I've got some pine that tests out between 10-20% from a fresh split, and the ends of it still boil out a little moisture.  The oak I have tests from 20-30%, but I never see any moisture from it.  Go figure.


----------



## Adios Pantalones (Jan 5, 2009)

Are you sure that pine isn't boiling out sap?  It's neat when that happens- super flamable.


----------



## Pagey (Jan 5, 2009)

Adios Pantalones said:
			
		

> Are you sure that pine isn't boiling out sap?  It's neat when that happens- super flamable.

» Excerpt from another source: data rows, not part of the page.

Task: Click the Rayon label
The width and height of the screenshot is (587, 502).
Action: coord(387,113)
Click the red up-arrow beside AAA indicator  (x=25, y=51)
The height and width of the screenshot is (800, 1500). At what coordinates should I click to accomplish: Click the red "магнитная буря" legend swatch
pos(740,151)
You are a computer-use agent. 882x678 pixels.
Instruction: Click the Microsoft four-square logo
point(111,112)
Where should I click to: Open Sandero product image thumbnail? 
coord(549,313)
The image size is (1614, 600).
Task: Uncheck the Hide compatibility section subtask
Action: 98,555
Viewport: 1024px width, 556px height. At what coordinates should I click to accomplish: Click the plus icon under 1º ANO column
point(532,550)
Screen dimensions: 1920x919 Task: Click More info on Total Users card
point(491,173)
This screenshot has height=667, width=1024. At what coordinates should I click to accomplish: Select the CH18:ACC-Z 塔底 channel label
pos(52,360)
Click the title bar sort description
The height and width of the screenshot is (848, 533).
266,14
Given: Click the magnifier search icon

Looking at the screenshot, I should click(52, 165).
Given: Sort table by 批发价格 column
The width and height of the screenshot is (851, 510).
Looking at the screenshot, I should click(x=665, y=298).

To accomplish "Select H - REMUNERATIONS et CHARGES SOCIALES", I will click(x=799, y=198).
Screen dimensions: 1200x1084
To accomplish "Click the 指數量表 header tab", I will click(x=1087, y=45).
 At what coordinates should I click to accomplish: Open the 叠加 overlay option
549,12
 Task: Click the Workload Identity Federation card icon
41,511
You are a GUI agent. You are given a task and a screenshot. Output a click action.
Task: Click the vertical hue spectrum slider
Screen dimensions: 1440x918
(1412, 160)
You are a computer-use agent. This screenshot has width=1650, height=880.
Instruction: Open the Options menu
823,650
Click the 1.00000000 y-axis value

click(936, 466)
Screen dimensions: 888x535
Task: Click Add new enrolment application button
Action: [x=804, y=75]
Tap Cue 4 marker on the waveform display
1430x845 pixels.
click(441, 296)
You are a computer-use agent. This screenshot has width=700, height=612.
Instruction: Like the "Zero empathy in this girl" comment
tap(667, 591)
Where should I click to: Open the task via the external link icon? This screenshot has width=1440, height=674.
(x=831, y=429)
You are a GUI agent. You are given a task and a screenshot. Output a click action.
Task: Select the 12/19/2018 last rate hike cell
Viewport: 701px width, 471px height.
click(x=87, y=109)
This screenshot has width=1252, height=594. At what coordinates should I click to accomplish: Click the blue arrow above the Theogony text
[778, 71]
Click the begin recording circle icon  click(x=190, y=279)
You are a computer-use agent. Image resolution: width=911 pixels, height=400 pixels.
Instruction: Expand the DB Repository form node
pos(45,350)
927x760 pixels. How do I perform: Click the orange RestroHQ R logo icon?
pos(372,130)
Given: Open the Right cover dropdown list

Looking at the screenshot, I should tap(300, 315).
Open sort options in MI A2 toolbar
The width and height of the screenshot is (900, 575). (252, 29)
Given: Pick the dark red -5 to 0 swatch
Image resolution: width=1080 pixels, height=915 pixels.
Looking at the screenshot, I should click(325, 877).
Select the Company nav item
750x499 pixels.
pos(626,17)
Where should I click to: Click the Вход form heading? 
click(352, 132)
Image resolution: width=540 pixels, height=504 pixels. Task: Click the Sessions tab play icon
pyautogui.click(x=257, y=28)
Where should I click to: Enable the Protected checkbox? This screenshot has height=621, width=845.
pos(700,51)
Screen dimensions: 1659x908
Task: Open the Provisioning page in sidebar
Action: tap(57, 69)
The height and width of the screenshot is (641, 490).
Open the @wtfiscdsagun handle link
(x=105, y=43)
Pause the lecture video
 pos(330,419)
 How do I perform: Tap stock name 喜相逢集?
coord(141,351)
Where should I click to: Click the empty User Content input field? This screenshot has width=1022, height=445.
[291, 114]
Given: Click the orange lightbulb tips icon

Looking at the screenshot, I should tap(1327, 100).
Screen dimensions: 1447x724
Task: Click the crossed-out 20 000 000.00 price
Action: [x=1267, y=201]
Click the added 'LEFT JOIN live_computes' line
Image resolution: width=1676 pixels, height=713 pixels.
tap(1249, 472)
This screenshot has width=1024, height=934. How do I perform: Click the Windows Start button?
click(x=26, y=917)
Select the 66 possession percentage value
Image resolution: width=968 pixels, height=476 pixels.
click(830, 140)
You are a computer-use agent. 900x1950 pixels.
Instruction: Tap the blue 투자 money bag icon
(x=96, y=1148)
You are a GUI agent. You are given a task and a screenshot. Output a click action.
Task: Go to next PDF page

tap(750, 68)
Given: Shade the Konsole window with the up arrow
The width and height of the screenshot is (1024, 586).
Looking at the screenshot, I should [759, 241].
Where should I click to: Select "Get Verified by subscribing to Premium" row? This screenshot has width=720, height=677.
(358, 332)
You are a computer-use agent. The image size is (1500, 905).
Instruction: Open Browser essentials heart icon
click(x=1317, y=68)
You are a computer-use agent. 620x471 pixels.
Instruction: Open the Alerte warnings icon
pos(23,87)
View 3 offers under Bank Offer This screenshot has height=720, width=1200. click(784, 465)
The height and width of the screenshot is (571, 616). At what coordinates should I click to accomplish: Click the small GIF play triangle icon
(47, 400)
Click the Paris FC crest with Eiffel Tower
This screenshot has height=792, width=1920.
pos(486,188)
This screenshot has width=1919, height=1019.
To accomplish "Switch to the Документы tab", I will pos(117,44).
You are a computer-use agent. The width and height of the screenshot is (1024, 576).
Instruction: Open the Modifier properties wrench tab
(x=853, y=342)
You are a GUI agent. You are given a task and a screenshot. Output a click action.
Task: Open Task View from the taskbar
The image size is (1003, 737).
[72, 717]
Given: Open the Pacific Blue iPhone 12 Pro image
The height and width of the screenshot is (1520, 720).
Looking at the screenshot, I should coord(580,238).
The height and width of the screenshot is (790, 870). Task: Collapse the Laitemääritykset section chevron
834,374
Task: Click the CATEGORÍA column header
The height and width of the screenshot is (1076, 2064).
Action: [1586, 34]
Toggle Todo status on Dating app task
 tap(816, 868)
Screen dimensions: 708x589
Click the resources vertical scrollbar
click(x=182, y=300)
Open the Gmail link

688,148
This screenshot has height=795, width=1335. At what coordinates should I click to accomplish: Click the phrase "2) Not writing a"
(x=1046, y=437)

It very well could be.  I've seen pieces of that pine let out a "whoomp" and just go up in flames.  Good times!


----------



## xjnuttier (Jan 5, 2009)

LOL it soundslike my "seasoned" wood I got..LOL I'm not the only one, it is probally moisture, Do you hear it sizzle, when you open the stove? or steam for that fact... what kind of wood of doing this, the pine? I have been having these issues with my white oak that has been down for over a year and split since the latest June... Hey, was that moisture meter, the centec, from harbor freight, the yellow one? I was going to get that one as well...


----------



## savageactor7 (Jan 5, 2009)

^And that would also be a bad thing if you can hear it sizzle...down where you are should  be burning coal rather than buying wood. Maybe you could grab and tear some old pallets and mix it in?


----------



## Bigg_Redd (Jan 5, 2009)

Thank GAWD you bought that moisture meter!


----------



## xjnuttier (Jan 5, 2009)

LOL the stove is the true moisture meter..LOL, even if it looks and maybe even sounds(hence the cracking sound when banged together) like seasoned wood it may not be..lOL I have found that out..


----------